Когда Леонора выписалась из госпиталя, Макс умолял ее не возвращаться к мексиканцу, но она ответила, что должна оставаться с ним до своего отъезда в Америку. Макс зарезервировал для нее место на «Клиппере», но, когда она сказала ему это, он так пал духом, что решил покинуть Лиссабон и поехать с Лоуренсом в Монте-Эшторил, где тот снял комнаты для себя и детей. Разумеется, я тоже поехала с ними. Поскольку мы ждали «Клиппера», мы не имели представления, как долго нам придется жить в Португалии, а побережье для детей подходило куда лучше, чем столица.

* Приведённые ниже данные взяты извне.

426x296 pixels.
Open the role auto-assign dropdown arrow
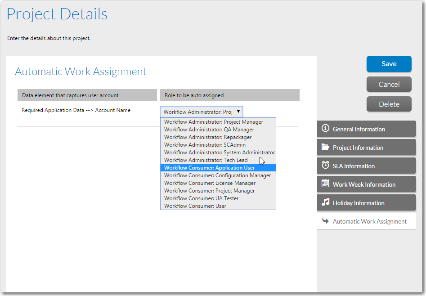click(x=238, y=112)
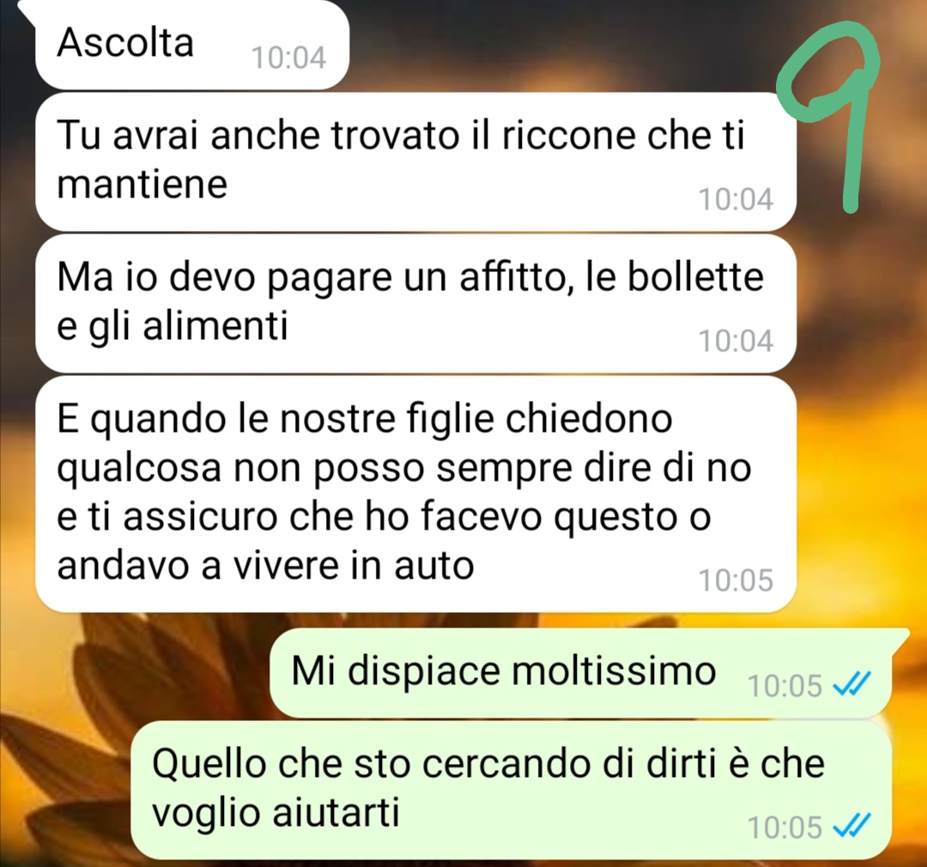Tap the 10:05 timestamp of 'vivere in auto' message

[x=736, y=580]
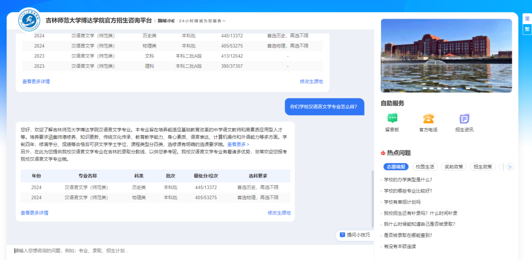Click the chat area vertical scrollbar
Screen dimensions: 532x260
[x=372, y=197]
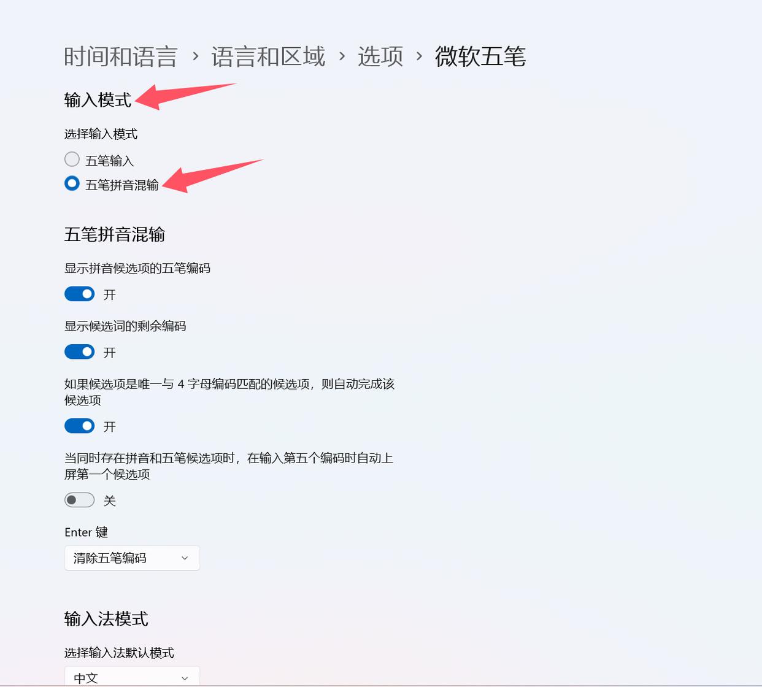The height and width of the screenshot is (687, 762).
Task: Toggle 显示拼音候选项的五笔编码 switch
Action: tap(80, 294)
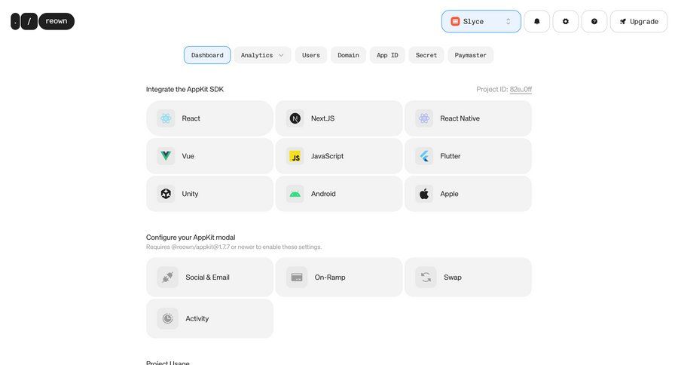Click the reown logo
Image resolution: width=678 pixels, height=365 pixels.
click(43, 21)
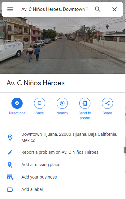Open the street view photo thumbnail

pyautogui.click(x=63, y=45)
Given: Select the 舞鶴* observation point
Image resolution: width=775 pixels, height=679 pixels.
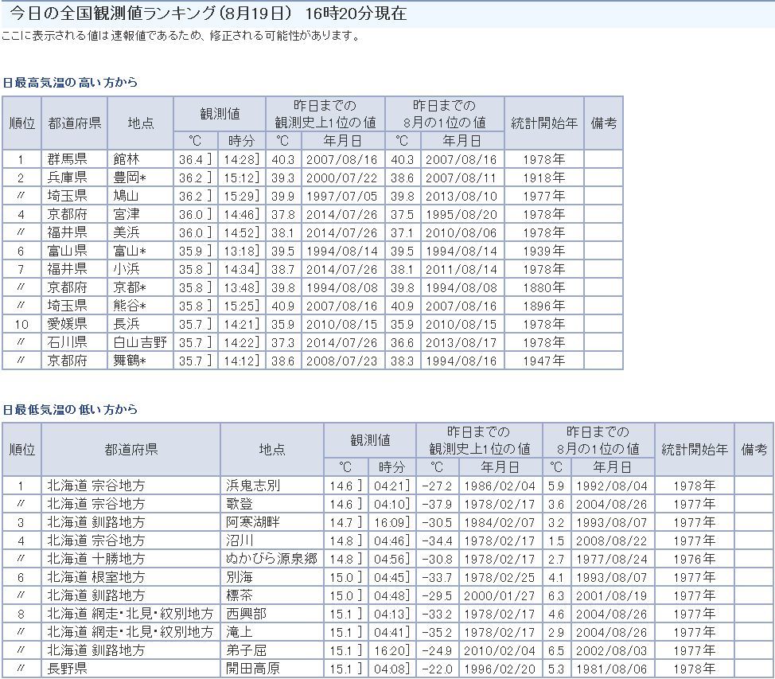Looking at the screenshot, I should [130, 361].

В первую же ночь в Монте-Эшторил моя жизнь с Максом возобновилась. Я искала Лоуренса, чтобы пожелать ему спокойной ночи, и в коридоре встретила Макса. Я спросила у него номер комнаты Лоуренса. Он отправил меня в двадцать шестую — его собственную. Разумеется, спокойной ночи я тем вечером Лоуренсу не пожелала.
С этого момента проблемы начались по новой. Макс постоянно ждал звонка от Леоноры. Она часто приезжала и проводила с ним день, и я чувствовала себя такой оскорбленной, что потом сутками не разговаривала с ним. За пять недель нашей жизни в Монте-Эшторил эта ситуация успела повториться несколько раз в разных вариациях.
Однажды вечером мы с Лоуренсом поехали ужинать в Лиссабон и в «Золотом льве» встретили Леонору. Между нами произошла жуткая сцена, и я сказала ей либо возвращаться к Максу, ведь ему только этого и надо, либо оставить его в покое со мной. Она ответила, что виделась с ним только из жалости и не имела понятия о наших отношениях и что теперь точно больше его не тронет. В поезде по пути обратно я умоляла Лоуренса спасти меня от Макса, но он сказал мне, что Кей предостерегла его от вмешательства в мою личную жизнь, иначе я потом буду во всем его винить. В отчаянии я бросилась в другое купе и сошла на следующей станции, откуда вернулась в Лиссабон и сняла номер в «Франкфорт-Росиу». На следующий день я позвонила Лоуренсу и сказала, где я. Он испытал большое облегчение.
Когда Лоуренс обнаружил, что меня не было в поезде, он вытащил Макса из кровати, привел на станцию и заставил с ним ждать последнего поезда. Он сказал Максу: «Это твое дело. Ты должен ждать этого поезда». Когда я рассказала Максу о своей ссоре с Леонорой, он так расстроился, что я в письме попросила ее не прекращать свои визиты. Но она больше не приезжала. Вероятно, причиной тому был ее муж.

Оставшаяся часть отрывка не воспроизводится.